CUDA toolkit resolution remains:

  1. PROTEUS_CUDA_HOME
  2. CUDA_HOME
  3. CUDA_PATH

For wheel-targeted CUDA builds on Linux, Proteus now resolves libcuda.so.1 with dlopen() at runtime instead of linking the wheel directly against the CUDA driver shared library. This keeps the wheel compatible with manylinux repair and lets host-only functionality work on machines without an NVIDIA driver.

CI Workflow

The wheel workflow is defined in .github/workflows/ci-wheels.yml.

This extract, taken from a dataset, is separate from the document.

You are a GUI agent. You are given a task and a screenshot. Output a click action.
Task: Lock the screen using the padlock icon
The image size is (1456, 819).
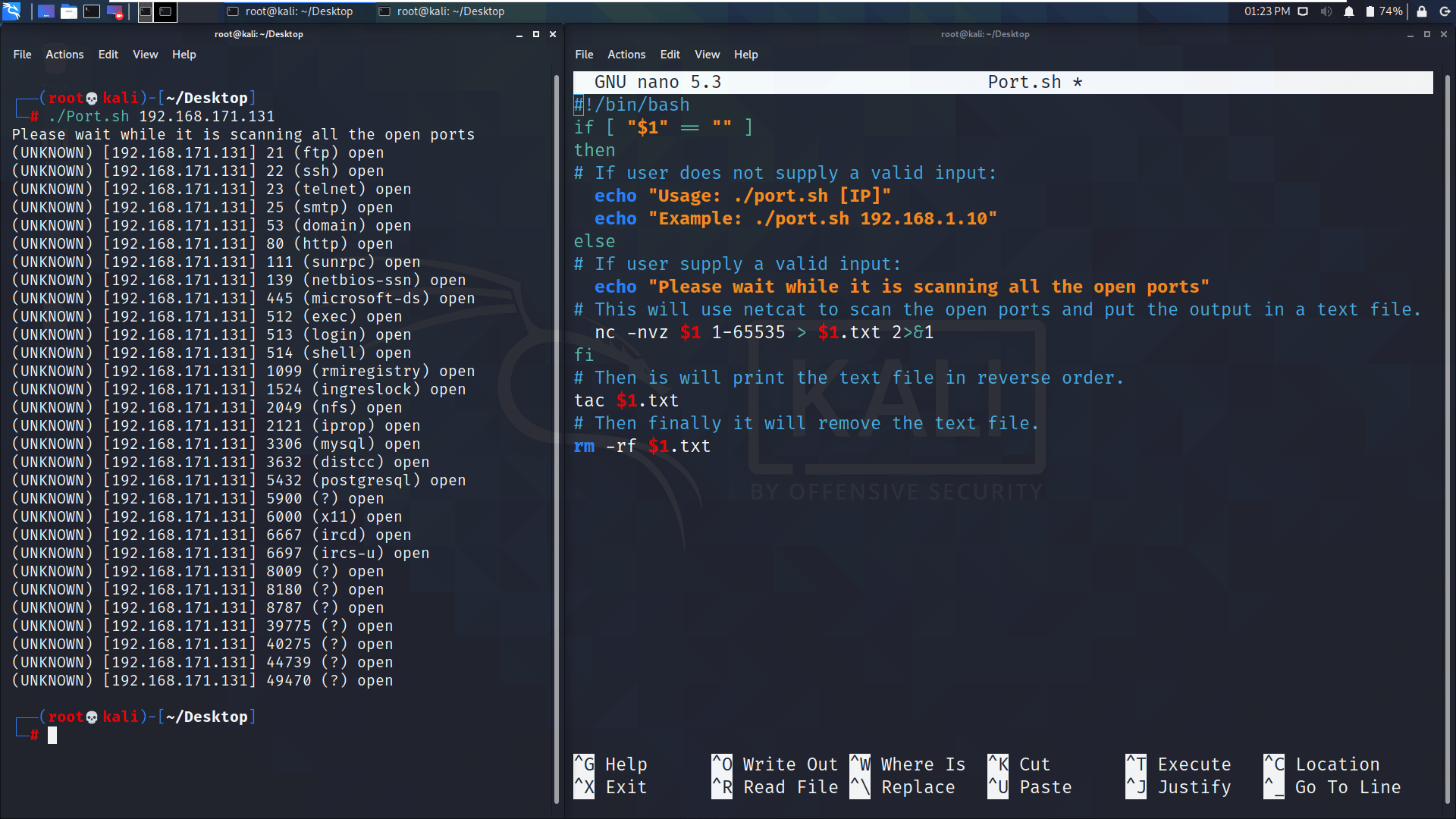(x=1423, y=11)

It produces three artifact groups:

  • shim wheel
  • host backend wheels
  • CUDA backend wheels

Current target matrix:

  • shim: pure Python
  • host backend:
  • macOS arm64
  • manylinux_2_28 x86_64
  • CUDA backend:
  • manylinux_2_28 x86_64

The workflow builds all backend wheels with cibuildwheel, then performs explicit installed-wheel validation using the newly built shim and backend wheels from the local artifact directories.